#### Required work
Your answer must be the records below, printed exactly.

#### Data for processing
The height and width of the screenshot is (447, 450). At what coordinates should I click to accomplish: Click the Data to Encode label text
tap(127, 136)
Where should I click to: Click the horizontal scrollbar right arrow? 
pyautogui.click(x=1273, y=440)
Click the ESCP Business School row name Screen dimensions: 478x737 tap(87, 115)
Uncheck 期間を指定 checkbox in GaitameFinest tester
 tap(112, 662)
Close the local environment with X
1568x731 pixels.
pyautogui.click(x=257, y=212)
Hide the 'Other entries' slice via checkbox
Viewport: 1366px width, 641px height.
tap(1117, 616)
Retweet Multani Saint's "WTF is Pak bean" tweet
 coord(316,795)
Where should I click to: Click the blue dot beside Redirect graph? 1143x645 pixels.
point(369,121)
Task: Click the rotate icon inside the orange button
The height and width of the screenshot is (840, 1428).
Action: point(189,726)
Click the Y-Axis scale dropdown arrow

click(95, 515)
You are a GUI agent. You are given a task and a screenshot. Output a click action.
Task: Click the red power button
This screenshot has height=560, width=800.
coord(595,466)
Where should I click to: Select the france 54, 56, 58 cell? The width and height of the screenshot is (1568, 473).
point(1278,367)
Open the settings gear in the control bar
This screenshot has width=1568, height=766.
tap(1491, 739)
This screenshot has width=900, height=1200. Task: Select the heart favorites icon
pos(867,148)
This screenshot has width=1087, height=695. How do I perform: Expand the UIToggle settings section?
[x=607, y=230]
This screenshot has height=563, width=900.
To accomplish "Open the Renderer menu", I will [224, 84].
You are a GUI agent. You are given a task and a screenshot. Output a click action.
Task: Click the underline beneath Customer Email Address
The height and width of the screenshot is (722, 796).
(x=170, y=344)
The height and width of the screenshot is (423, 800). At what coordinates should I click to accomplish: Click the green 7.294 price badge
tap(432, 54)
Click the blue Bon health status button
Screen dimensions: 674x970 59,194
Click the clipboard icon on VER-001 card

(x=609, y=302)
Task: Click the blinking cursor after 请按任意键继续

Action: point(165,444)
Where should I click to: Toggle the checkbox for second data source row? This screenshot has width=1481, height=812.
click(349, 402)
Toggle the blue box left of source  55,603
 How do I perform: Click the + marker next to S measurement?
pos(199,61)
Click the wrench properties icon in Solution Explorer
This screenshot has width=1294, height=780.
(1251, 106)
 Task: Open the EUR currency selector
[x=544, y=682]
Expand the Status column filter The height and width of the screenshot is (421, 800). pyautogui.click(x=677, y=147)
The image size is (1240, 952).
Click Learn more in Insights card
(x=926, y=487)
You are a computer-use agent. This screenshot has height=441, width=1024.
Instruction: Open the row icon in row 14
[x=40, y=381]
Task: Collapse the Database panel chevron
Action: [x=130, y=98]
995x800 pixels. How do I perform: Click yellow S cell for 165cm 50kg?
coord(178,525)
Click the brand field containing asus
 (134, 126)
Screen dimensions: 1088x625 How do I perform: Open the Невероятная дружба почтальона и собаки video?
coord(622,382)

#### Expected output
The height and width of the screenshot is (447, 450). At what coordinates should I click to accomplish: Click the Data to Encode label text
tap(127, 136)
Where should I click to: Click the horizontal scrollbar right arrow? 
pyautogui.click(x=1273, y=440)
Click the ESCP Business School row name Screen dimensions: 478x737 tap(87, 115)
Uncheck 期間を指定 checkbox in GaitameFinest tester
 tap(112, 662)
Close the local environment with X
1568x731 pixels.
pyautogui.click(x=257, y=212)
Hide the 'Other entries' slice via checkbox
Viewport: 1366px width, 641px height.
tap(1117, 616)
Retweet Multani Saint's "WTF is Pak bean" tweet
 coord(316,795)
Where should I click to: Click the blue dot beside Redirect graph? 1143x645 pixels.
point(369,121)
Task: Click the rotate icon inside the orange button
The height and width of the screenshot is (840, 1428).
Action: point(189,726)
Click the Y-Axis scale dropdown arrow

click(95, 515)
You are a GUI agent. You are given a task and a screenshot. Output a click action.
Task: Click the red power button
This screenshot has height=560, width=800.
coord(595,466)
Where should I click to: Select the france 54, 56, 58 cell? The width and height of the screenshot is (1568, 473).
point(1278,367)
Open the settings gear in the control bar
This screenshot has width=1568, height=766.
tap(1491, 739)
This screenshot has width=900, height=1200. Task: Select the heart favorites icon
pos(867,148)
This screenshot has width=1087, height=695. How do I perform: Expand the UIToggle settings section?
[x=607, y=230]
This screenshot has height=563, width=900.
To accomplish "Open the Renderer menu", I will [224, 84].
You are a GUI agent. You are given a task and a screenshot. Output a click action.
Task: Click the underline beneath Customer Email Address
The height and width of the screenshot is (722, 796).
(x=170, y=344)
The height and width of the screenshot is (423, 800). At what coordinates should I click to accomplish: Click the green 7.294 price badge
tap(432, 54)
Click the blue Bon health status button
Screen dimensions: 674x970 59,194
Click the clipboard icon on VER-001 card

(x=609, y=302)
Task: Click the blinking cursor after 请按任意键继续

Action: point(165,444)
Where should I click to: Toggle the checkbox for second data source row? This screenshot has width=1481, height=812.
click(349, 402)
Toggle the blue box left of source  55,603
 How do I perform: Click the + marker next to S measurement?
pos(199,61)
Click the wrench properties icon in Solution Explorer
This screenshot has width=1294, height=780.
(1251, 106)
 Task: Open the EUR currency selector
[x=544, y=682]
Expand the Status column filter The height and width of the screenshot is (421, 800). pyautogui.click(x=677, y=147)
The image size is (1240, 952).
Click Learn more in Insights card
(x=926, y=487)
You are a computer-use agent. This screenshot has height=441, width=1024.
Instruction: Open the row icon in row 14
[x=40, y=381]
Task: Collapse the Database panel chevron
Action: [x=130, y=98]
995x800 pixels. How do I perform: Click yellow S cell for 165cm 50kg?
coord(178,525)
Click the brand field containing asus
 (134, 126)
Screen dimensions: 1088x625 How do I perform: Open the Невероятная дружба почтальона и собаки video?
coord(622,382)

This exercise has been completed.